__What you should do__.
Identify every line in the records below that contains the string "This", and copy each of those lines in full.

[Start Supplied records]

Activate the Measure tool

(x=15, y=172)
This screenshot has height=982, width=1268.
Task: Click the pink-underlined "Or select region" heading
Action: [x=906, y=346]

[End Supplied records]

__Response to the task__.
This screenshot has height=982, width=1268.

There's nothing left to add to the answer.